◆ Task directions:
In the material below, repeat only the lines from the one that holds "Viewport: 966px width, 596px height." through the final line, exactly as they stand.

◆ Extracted records:
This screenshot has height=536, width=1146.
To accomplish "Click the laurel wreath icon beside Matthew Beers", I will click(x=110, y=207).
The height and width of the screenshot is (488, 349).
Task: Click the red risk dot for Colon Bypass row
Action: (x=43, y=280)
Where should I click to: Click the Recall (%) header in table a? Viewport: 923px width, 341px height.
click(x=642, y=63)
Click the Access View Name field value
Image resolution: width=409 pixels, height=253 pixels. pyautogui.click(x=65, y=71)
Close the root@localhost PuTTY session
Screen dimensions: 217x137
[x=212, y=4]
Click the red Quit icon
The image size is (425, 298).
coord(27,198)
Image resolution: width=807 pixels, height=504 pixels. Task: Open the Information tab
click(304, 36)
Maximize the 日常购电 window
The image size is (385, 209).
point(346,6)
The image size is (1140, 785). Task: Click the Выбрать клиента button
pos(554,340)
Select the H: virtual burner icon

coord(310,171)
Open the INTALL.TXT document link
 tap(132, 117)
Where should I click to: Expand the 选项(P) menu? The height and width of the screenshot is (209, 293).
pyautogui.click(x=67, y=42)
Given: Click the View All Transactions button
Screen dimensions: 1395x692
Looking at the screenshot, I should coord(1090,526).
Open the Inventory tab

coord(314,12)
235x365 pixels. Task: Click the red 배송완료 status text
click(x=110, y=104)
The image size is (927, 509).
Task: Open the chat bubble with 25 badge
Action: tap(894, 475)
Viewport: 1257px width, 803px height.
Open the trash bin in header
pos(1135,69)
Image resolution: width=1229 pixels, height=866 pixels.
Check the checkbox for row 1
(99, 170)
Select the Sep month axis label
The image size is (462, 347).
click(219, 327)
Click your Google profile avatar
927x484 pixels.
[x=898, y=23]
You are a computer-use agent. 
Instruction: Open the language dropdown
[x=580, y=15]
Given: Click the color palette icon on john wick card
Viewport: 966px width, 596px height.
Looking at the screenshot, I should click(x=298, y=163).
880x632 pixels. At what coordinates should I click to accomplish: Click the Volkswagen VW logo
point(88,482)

◆ Answer section:
Viewport: 966px width, 596px height.
Looking at the screenshot, I should click(x=298, y=163).
880x632 pixels. At what coordinates should I click to accomplish: Click the Volkswagen VW logo
point(88,482)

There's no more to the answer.